- Born: September 30, 1916 Philadelphia, Pennsylvania, U.S.
- Died: March 3, 2009 (aged 92) Philadelphia, Pennsylvania, U.S.
- Occupations: Radio personality, businessman

= Frank Ford (broadcaster) =

American radio talk show host (1916–2009)

Frank Ford was the stage name of Edward Felbin (September 30, 1916 – March 3, 2009), a talk radio host in Philadelphia. Along with partners Lee Guber and Shelly Gross, Ford founded the Valley Forge Music Fair in 1955 and the Westbury Music Fair the following year. He served on the board of trustees for Science Service, now known as Society for Science & the Public, from 1957 to 1962.

He was married to Lynne Abraham, a former judge and District Attorney of Philadelphia, Pennsylvania.

==Early life and education==
Born as Edward Felbin, he grew up in the Logan section of North Philadelphia, where he graduated from Simon Gratz High School in 1934. He attended the University of Pennsylvania, where he graduated in 1939.

==Career==
While in college, he got a job at radio station WHAT as an announcer, earning $15 weekly plus transportation. He used the name "Eddie Hoyle" while hosting Hollywood According to Hoyle, a gossip program. While selling radio time in 1946, a customer called Frankford Unity Grocery Store wanted to sponsor a music show; He decided that he would host the show himself to pick up a few extra dollars, and adopted the name "Frank Ford" for the show, a name that stuck with him for the rest of his life.

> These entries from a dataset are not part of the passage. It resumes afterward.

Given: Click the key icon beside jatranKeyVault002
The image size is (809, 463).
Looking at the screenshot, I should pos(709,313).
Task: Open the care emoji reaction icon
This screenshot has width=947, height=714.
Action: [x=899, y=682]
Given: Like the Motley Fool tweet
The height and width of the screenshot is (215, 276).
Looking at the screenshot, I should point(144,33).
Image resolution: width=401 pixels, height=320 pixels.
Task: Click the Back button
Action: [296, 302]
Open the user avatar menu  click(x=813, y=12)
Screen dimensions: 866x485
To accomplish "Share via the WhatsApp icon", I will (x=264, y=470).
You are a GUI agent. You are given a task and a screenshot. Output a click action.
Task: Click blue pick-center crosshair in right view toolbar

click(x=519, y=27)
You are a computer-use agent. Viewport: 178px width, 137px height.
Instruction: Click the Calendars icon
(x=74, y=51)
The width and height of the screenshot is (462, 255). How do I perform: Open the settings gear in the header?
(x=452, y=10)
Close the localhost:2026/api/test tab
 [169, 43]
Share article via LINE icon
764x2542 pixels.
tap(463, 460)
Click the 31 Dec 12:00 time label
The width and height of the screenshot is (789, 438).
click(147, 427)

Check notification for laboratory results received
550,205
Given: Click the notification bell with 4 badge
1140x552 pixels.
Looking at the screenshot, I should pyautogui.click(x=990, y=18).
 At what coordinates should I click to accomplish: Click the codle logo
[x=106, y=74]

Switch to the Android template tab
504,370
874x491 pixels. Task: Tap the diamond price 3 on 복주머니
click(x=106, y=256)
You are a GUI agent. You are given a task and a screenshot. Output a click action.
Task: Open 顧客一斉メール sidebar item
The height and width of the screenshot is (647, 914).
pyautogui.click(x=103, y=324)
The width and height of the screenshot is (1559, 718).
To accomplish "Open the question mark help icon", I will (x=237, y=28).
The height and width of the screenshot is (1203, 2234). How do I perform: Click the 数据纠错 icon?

In a 1995 interview with the Philadelphia Daily News, he wondered "what my name would be if the sponsor was the Piggly Wiggly stores."

Together with partners Lee Guber and Shelly Gross, he opened the Valley Forge Music Fair in Devon, Pennsylvania in 1955, featuring such shows as its inaugural production of The King and I. Originally housed in a tent, a building was constructed on the site as a theater. Opened on an investment of $100,000, the business brought in a profit of about $50,000 their first summer, leading to the establishment of the Westbury Music Fair in Westbury, New York and other locations in Cherry Hill, New Jersey, and near both Baltimore and Washington, D.C., employing 2,000 performers and musicians at their peak.

He hosted a late-night talk show on WPEN, becoming one of the first shows to use equipment that would allow the host to interact directly with callers on the air, unlike previous shows that had the host repeat the caller's comments. In the early 1970s, he did multiple interviews with "Unicorn Killer" Ira Einhorn, who had murdered girlfriend Holly Maddux, later recalling that Einhorn "stank even then". He bought station WDVT in 1985, where his programming included a show hosted by publisher Mark Segal of the Philadelphia Gay News that was the city's first show on commercial radio with a gay focus. The station closed in 1988. He retired in 2000, after WWDB-FM switched to an all-music format.

Guests on Ford's programs during his career included Lenny Bruce, Abbie Hoffman, Sugar Ray Robinson and Eleanor Roosevelt. He owned Auto Sport Importers, a business that made reproductions of a classic 1938 Jaguar called the Squire SS100, a model that sold several hundred cars but was never a viable business.

The Broadcast Pioneers of Philadelphia inducted Ford into their Hall of Fame in 2004.

==Personal life==
Ford first met his future wife, Lynne Abraham, 24 years his junior, when she helped watch his ill father while his mother ran errands. Ford helped her get a job when she was a teen at the Valley Forge Music Fair he opened in 1955. Years later, when Abraham was in college, she would babysit for his stepdaughter. Abraham had been thinking of medical school and becoming a physician, when Ford told her "You ought to be a lawyer. You're forthright. You've got a big mouth. You talk well. You're smart."

He married Abraham in June 1977, when he was 60 years old and hosting local radio talk shows, and she was a 36-year-old municipal court judge. She was an elected judge serving on the Pennsylvania Courts of Common Pleas when she was considering a run for Philadelphia District Attorney. Ford tried to dissuade her, telling Abraham that she would be losing her judicial tenure and would be taking a reduction in pay. Despite his objections, Abraham ran for office and was elected in 1991. Ford was extremely supportive of his wife's post, and regularly attended her press conferences and had her on his radio show until he became ill in October 2008. Ford was interested in architecture, art, dance, opera and food, and he and Abraham traveled extensively around the world.

==Death==
A longtime resident of Center City, Philadelphia, Ford died, at age 92, on March 3, 2009, at Vitas Hospice of St. Agnes Hospital in Philadelphia due to complications from a stroke. He was survived by both his first and second wives, a daughter, two grandchildren and a great-grandson.